Actions to take
(a) Which matters does the Care Act text say a carer's assessment must consider? List each one.
(b) In the Care Act text, what is the only requirement a carer must meet to qualify for an assessment?
(c) Write the next part of the Care Act text on carers' assessments and dispute resolution, picking up after its final line.

-- start of Text section --

Under Section 10 of the Care Act 2014 carers for young people over 18 do not have to request an assessment to obtain one; they must be completed by the local authority on appearance of need.
The carer does not have to establish that they are providing substantial care on a regular basis to qualify.
The only requirement is that the carer 'may have needs for support – whether currently or in the future'.
The assessment must consider:
- Whether the carer is able/willing to provide and continue to provide the care;
- The impact on the carer's 'well-being' of their caring role;
- The outcomes the carer wishes in day-to-day life;
- Whether the carer works or wishes to work (and/or) to participate in education, training or recreation.
Local authorities must also consider whether the carer would benefit from preventative services, information and advice. There will be a national eligibility threshold to determine following the assessment whether the carer has eligible needs. Where a carer is assessed as having an eligible need, the local authority has a legal duty to meet those needs.
The following must be available for resolution of disputes:
- Local authorities must make available independent arrangements for:
- Disagreement resolution arrangements for disagreements across special educational provision, and health and care provision in relation to Education, Health and Care (EHC) plans;
- Independent mediation arrangements which parents and young people can use before deciding whether to appeal to the First-tier Tribunal (Special Educational Needs (SEN) and Disability) ('the Tribunal') and for health and social care complaints in relation to EHC plans.
- Give your views on our SEND services including complaints;
- Appealing to the First-tier Tribunal (Special Educational Needs (SEN) and Disability) ('the Tribunal') (see the GOV.UK website) or making disability discrimination claims.

-- end of Text section --
-- start of Information shown --

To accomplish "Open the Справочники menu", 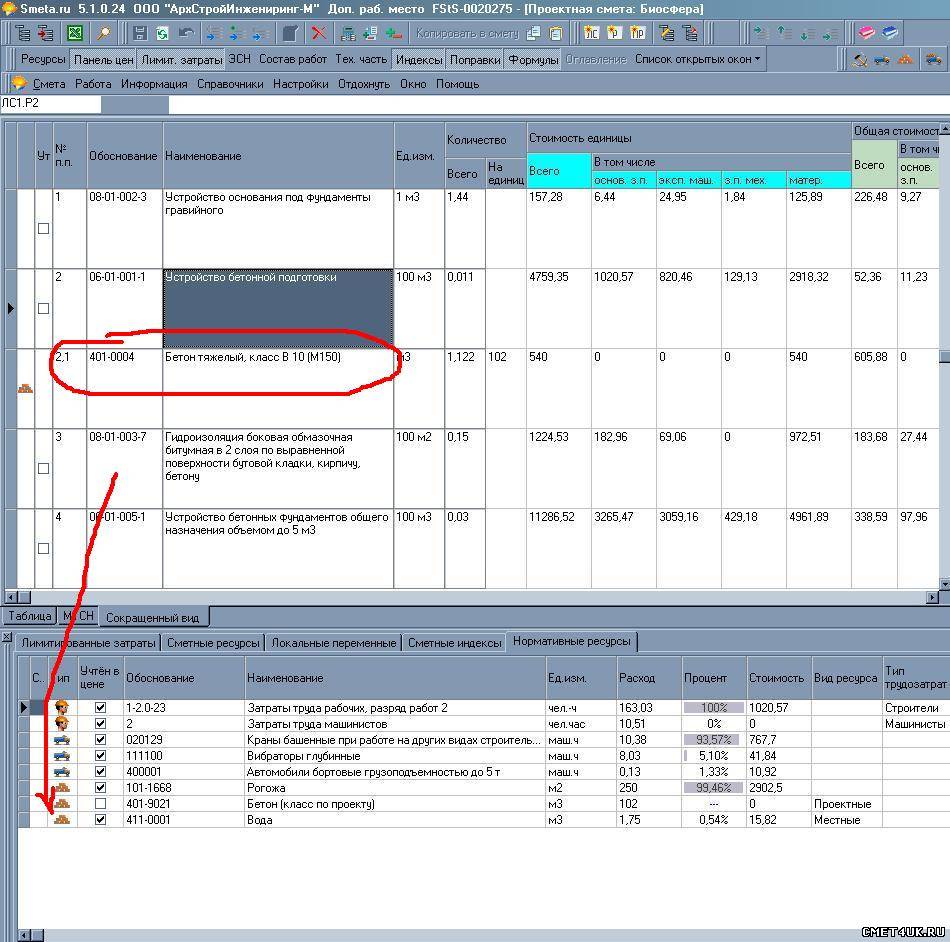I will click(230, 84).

-- end of Information shown --
-- start of Information shown --

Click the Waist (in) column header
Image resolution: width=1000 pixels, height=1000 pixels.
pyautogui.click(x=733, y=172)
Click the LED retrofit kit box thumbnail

-- end of Information shown --
-- start of Information shown --

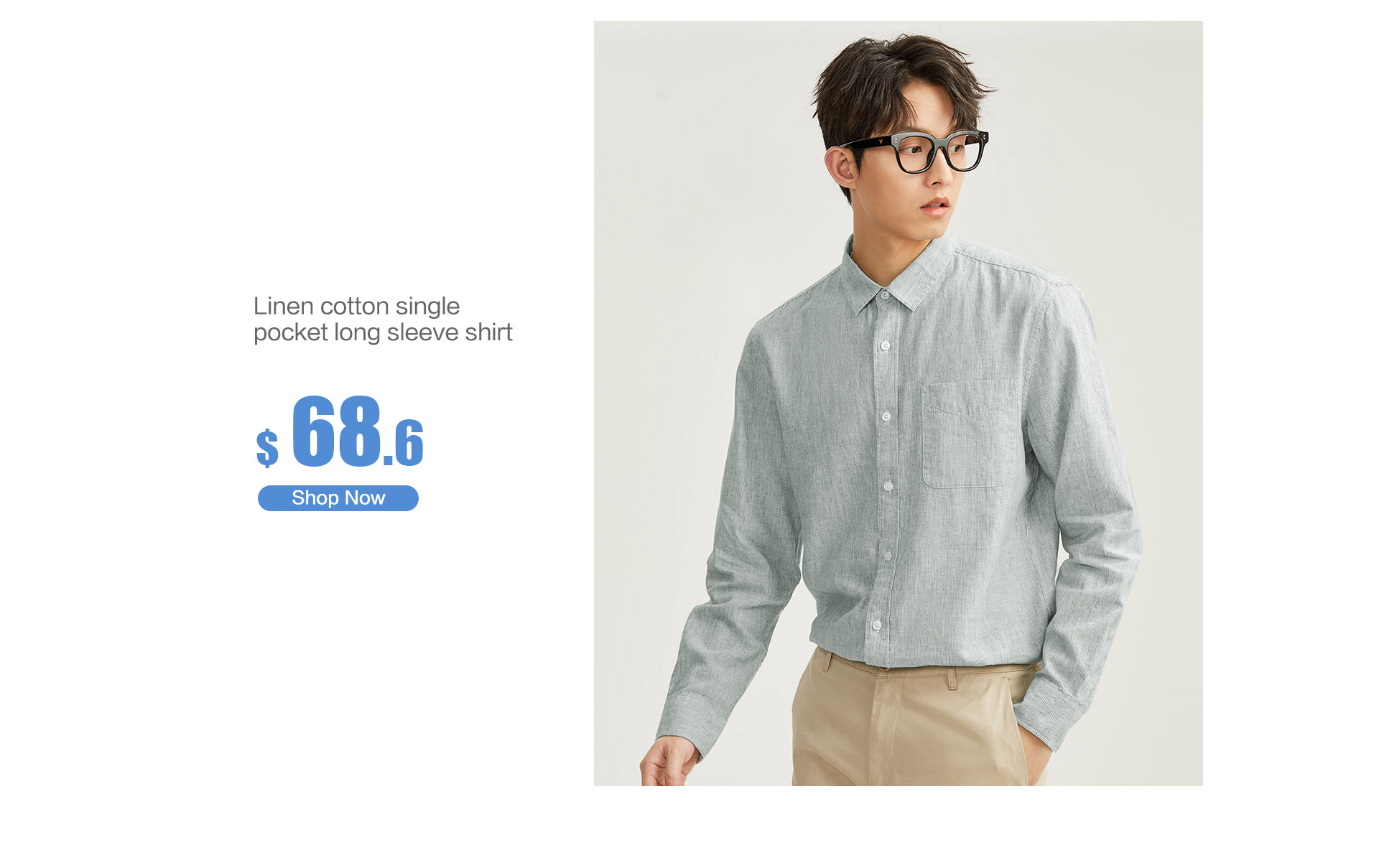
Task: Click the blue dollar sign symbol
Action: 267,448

-- end of Information shown --

The results
(a)
- Whether the carer is able/willing to provide and continue to provide the care
- The impact on the carer's 'well-being' of their caring role
- The outcomes the carer wishes in day-to-day life
- Whether the carer works or wishes to work (and/or) to participate in education, training or recreation

(b) The carer 'may have needs for support – whether currently or in the future'.

(c)
Services for the provision of Dispute Resolution Arrangements and Mediation Arrangements, whilst commissioned by it, must be independent of the local authority - no-one who is directly employed by the local authority can provide the services.
Disagreement resolution arrangements apply more widely. They cover all children and young people with SEN (not just those who are being assessed for or have an Education, Health and Care Plan), and a range of disagreements, including any aspect of SEN provision, health and social care provision, disagreements during the processes related to Education, Health and Care Needs Assessments and Education, Health and Care Plans, and disagreements between health commissioners and local authorities. Disagreement resolution services are voluntary and can be used at any time, if both parties agree, including while an Education, Health and Care Needs Assessment is being conducted, while the Education, Health and Care Plan is being drawn up, after the Plan is finalised or while an appeal is going through the Tribunal process (see: Disputes about special educational needs in England, House of Commons Library).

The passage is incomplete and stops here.